Table of Contents
In the BitShares blockchain network, you might find the slightly different naming of nodes, such as a full node, witness node, or block producer. All nodes keep updating an internal database by applying the transactions as they arrive in incoming blocks. The difference between the node types lies in the amount of history they keep track of, and in the functionality they provide.
A witness node is a node run by a witness. Each witness node validates all blocks and transactions it receives. The nodes of elected witnesses take turns in bundling new transactions into blocks and broadcasting them to the network.
API nodes provide network services to client applications. They usually have account transaction histories accessible though API calls, but can vary in the amount of available history. Full nodes are API nodes with a complete transaction history of all accounts.
Seed nodes are nodes that accept incoming P2P connections. They are the first nodes contacted by a freshly started node. In that sense they serve as an entry point into the network. Once a node has entered the network it will receive additional node addresses from its peers, so all nodes can connect to each other. A seed node can also be an API node. The BitShares core software, also called witness_node, comes with a preconfigured list of seed nodes for easy bootstrapping.
So, when and who producing blocks? We call Block Producers ; they serve an important role of validating signatures and timestamping transactions by including them in a block and broadcast it. Block Producers are witnesses who got enough votes to become active witnesses and can produce a block when they got their turn “time slot”.
Each time, block producers produce a block, they get paid for their services. Their pay rate is set by the BTS holders via their elected committee members. If failing to produce a block in a time slot, then the block producer is not paid. Currently, BitShares blockchain has 27 Block Producers (Active Witnesses). You can find BitShares Blockchain witnesses in BitShares UI wallet Explorer-witnesses, or other Explorers.
You could think about BitShares blockchain nodes like the below.
- Node Types
- API Nodes (i.e., nodes with an open RPC port)
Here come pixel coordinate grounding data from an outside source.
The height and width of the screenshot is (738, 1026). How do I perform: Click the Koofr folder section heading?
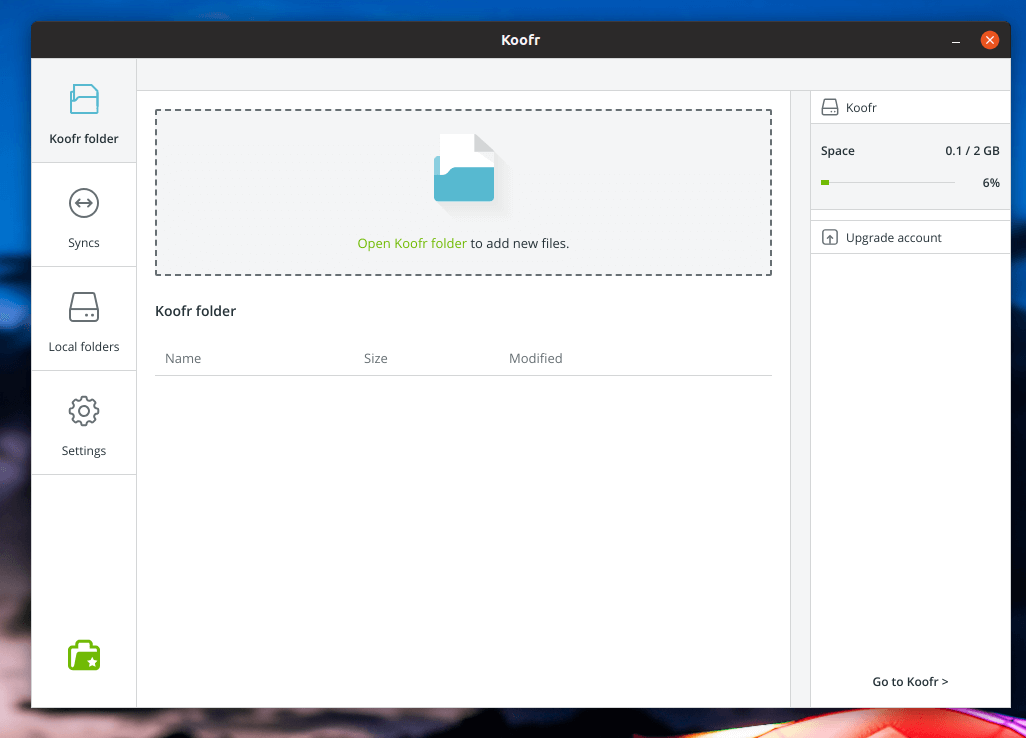[x=196, y=311]
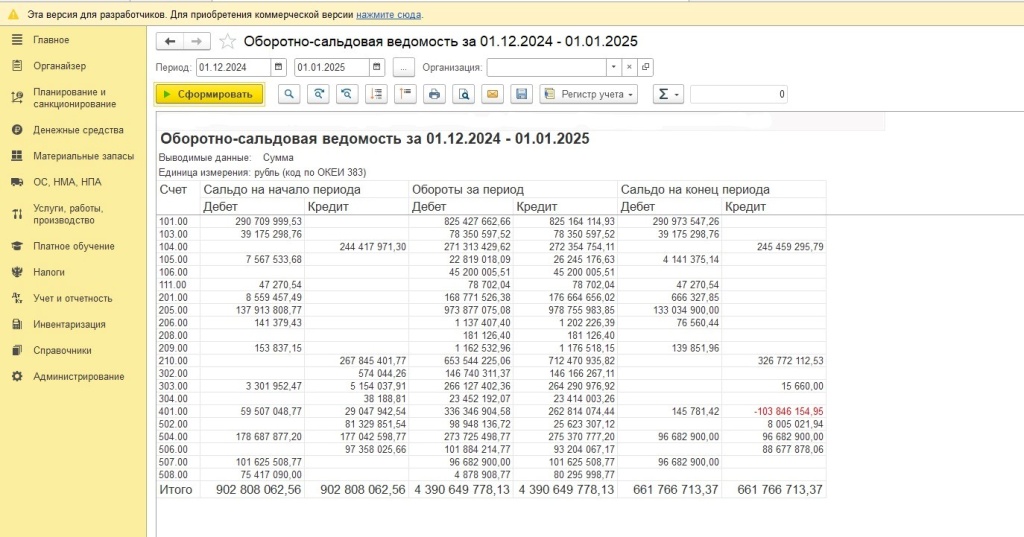Open the Учет и отчетность section
1024x537 pixels.
72,299
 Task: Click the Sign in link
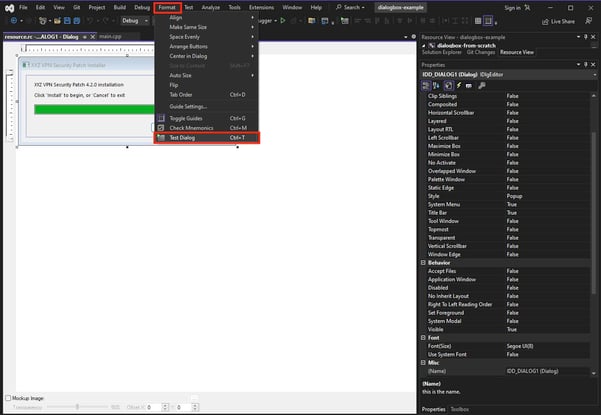coord(511,6)

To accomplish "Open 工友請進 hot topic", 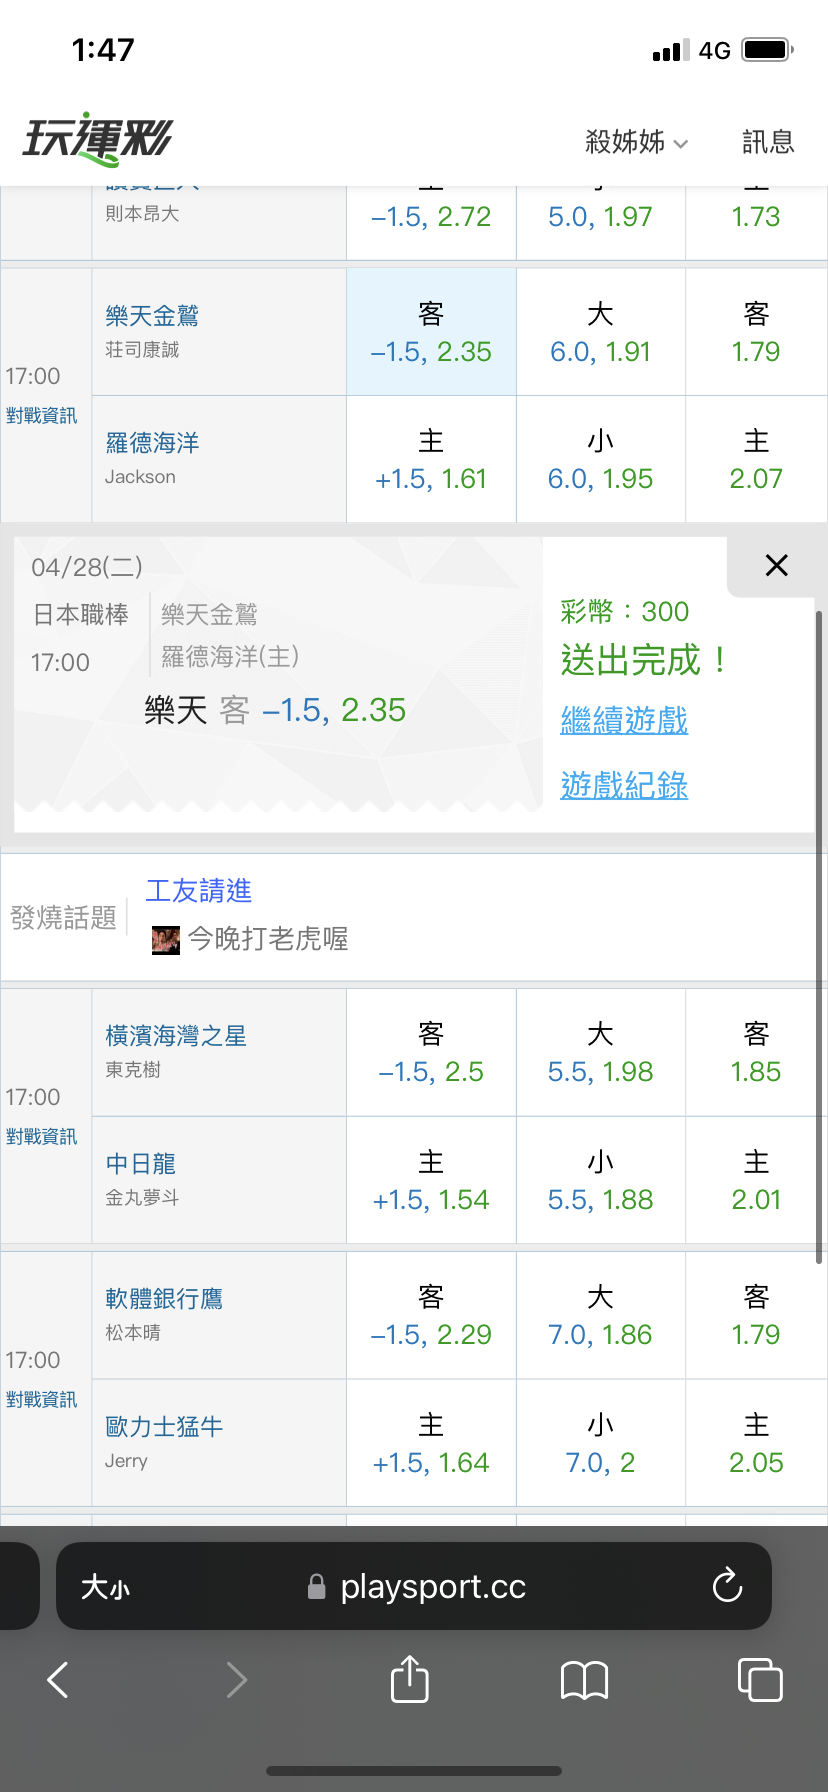I will (199, 891).
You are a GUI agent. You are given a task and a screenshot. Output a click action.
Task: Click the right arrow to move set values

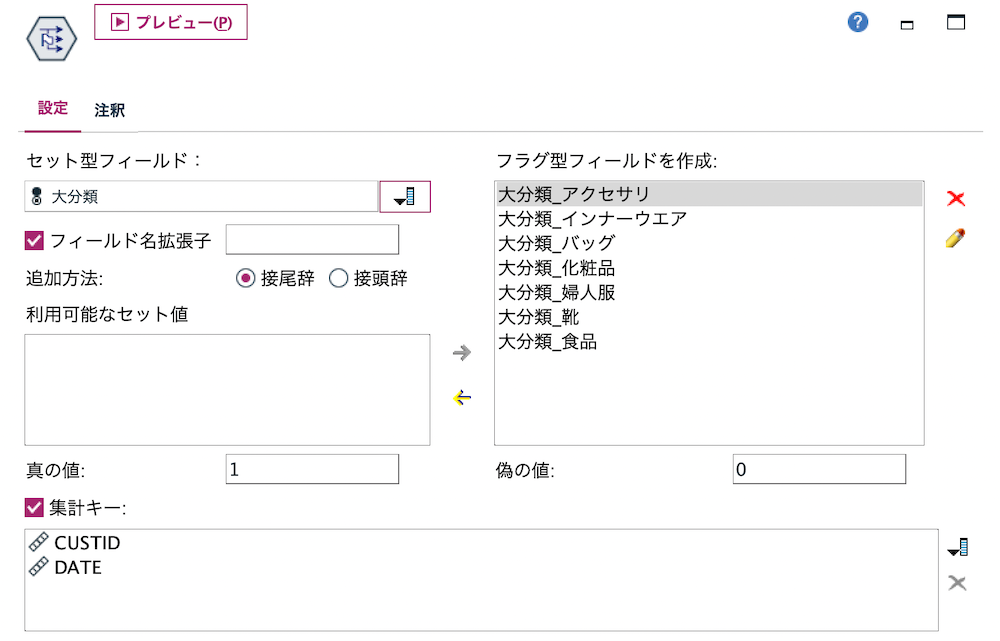click(x=461, y=352)

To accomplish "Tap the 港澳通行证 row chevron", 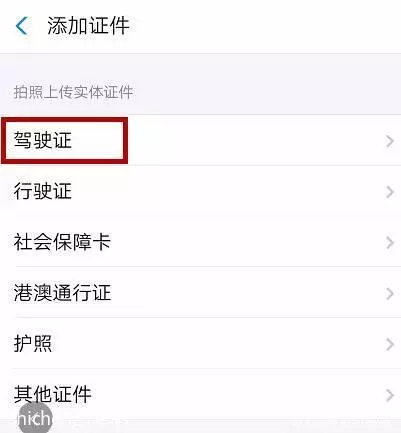I will 390,294.
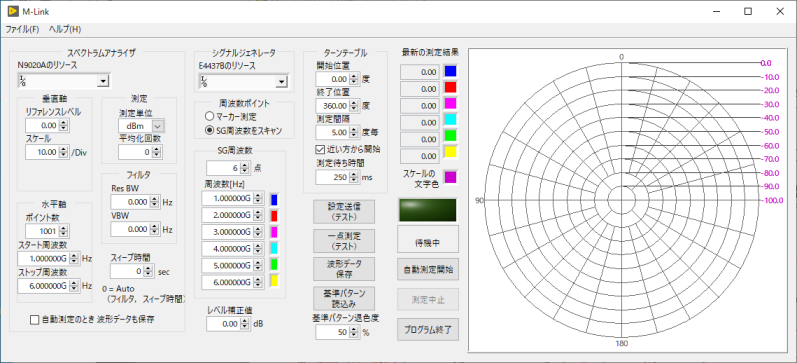Click the E4437B resource I/O icon
Image resolution: width=797 pixels, height=363 pixels.
coord(203,81)
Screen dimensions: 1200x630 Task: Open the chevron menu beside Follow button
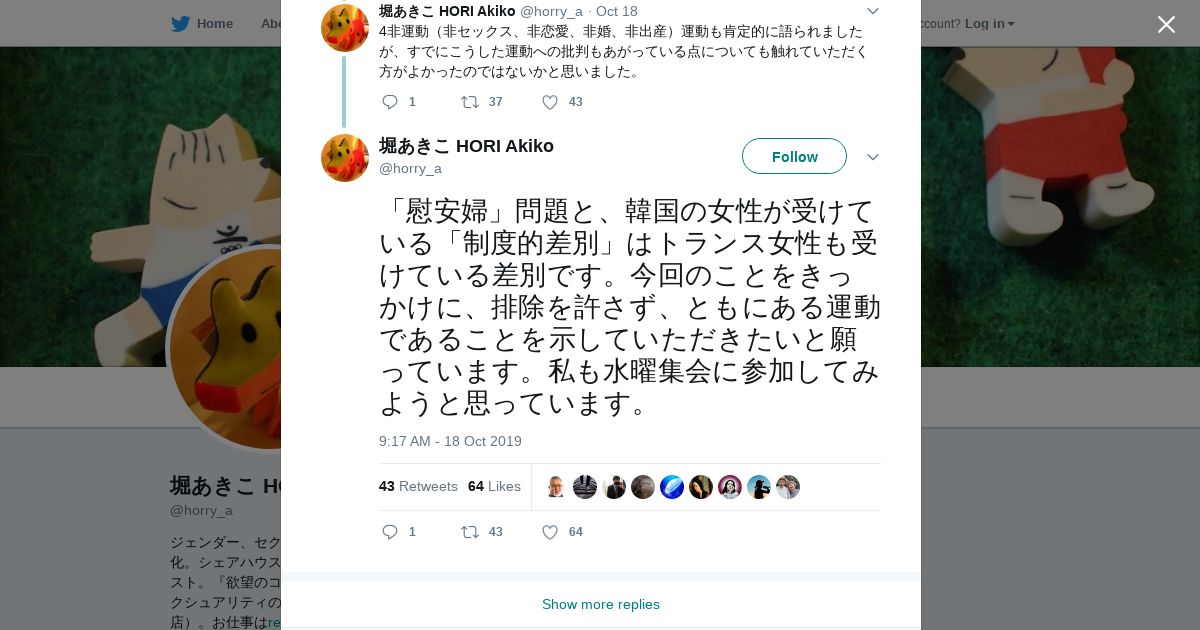(x=873, y=157)
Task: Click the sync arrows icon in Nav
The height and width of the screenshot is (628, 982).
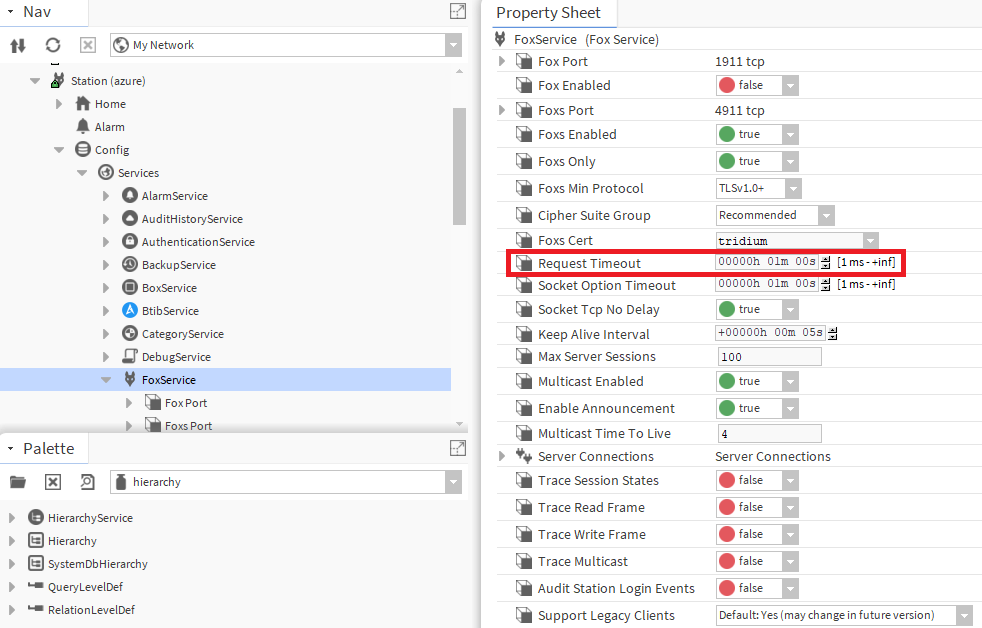Action: [17, 45]
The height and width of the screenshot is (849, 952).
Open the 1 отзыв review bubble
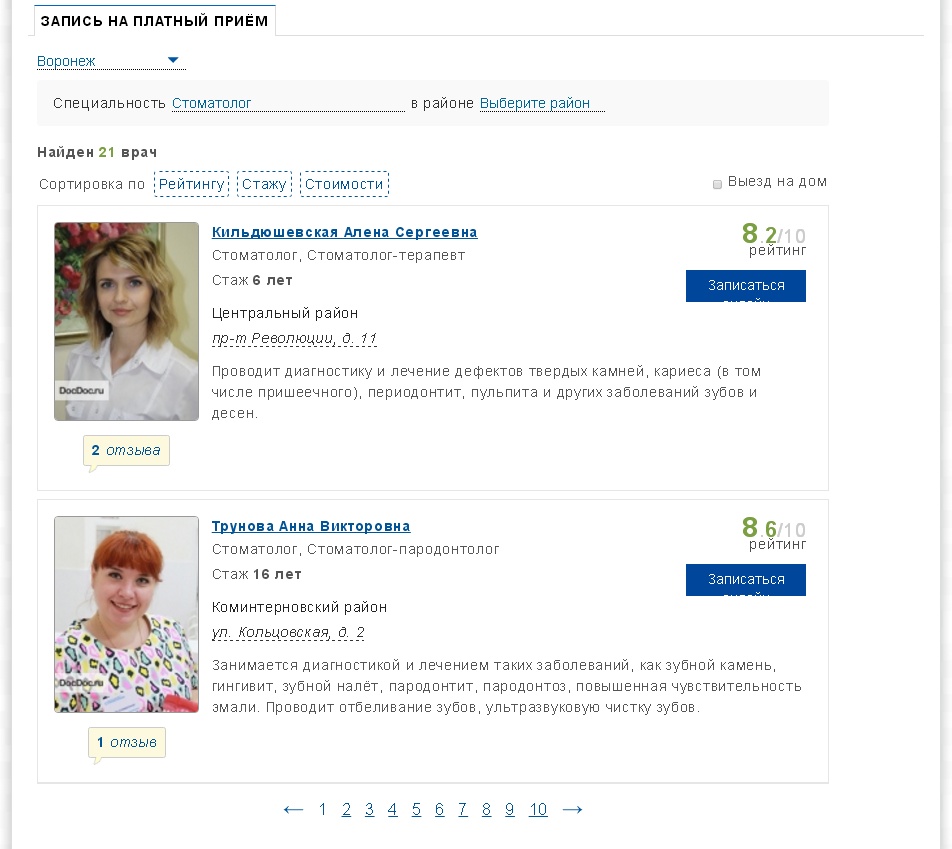[x=126, y=743]
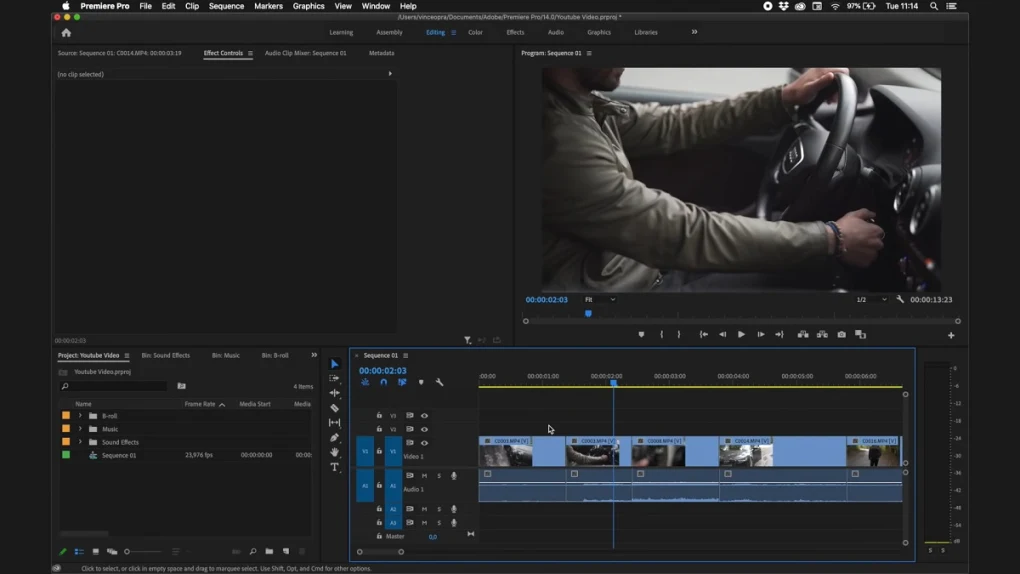
Task: Choose the Ripple Edit tool
Action: tap(334, 393)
- Nodes with Full History (a.k.a. full nodes)
- Nodes with Partial History
- Seed Nodes (i.e., nodes with an open P2P port)
- Block Producing Nodes
- Block Producer or Active Witness Node (belongs to a voted-in witness and is configured with correct key)
- Standby Witness Node (either a not-voted-in witness, or a voted-in witness with different key)
- API Nodes (i.e., nodes with an open RPC port)
After proper BitShares-Core release installed, each type node is implemented by the same executable, however, each node would need to set up different configurations to start the node.
For example; although a block producing node can have full history, that would be a waste of resources. Block producing nodes should run with minimal plugins (i.e., only witness_plugin). Also, Block producing nodes should not have open network ports.
We strongly recommend all node service providers to run and maintain their own nodes for reliability and security reasons.
IMPORTANT: By default the witness node will start in reduced memory mode by using some of the commands detailed in Memory reduction for nodes.
In order to run a full node with all the account history you need to remove
max-ops-per-account from your config file. Please note that currently(2018-10-17) a full node will need more than 160GB of RAM to operate and required memory is growing fast. Consider the following table as minimal requirements before running a node:
|100G SSD, 16G RAM||200G SSD, 120G RAM||80G SSD, 8G RAM||500G SSD, 32G RAM|
How to launch the full node:
It takes an optional –data-dir parameter to define a working and data directory to store the configuration, blockchain and local databases (defaults to witness_node_data_dir). Those will be automatically created with default settings if they don’t exist locally set.
This section shows the BitShres Blockchain configuration file
config.ini parameter items. The configuration file locates in your data directory and the most parameter items are commented and contain the essential settings to adjust.
The below cinfig.ini output is an example (default values). You should modify
private-key and debug-private-key`` and adjust other parameter values respectively.
Example of a
config.ini file in the data directory.
As a default, most parameters have been commented. You have to uncomment to set the values.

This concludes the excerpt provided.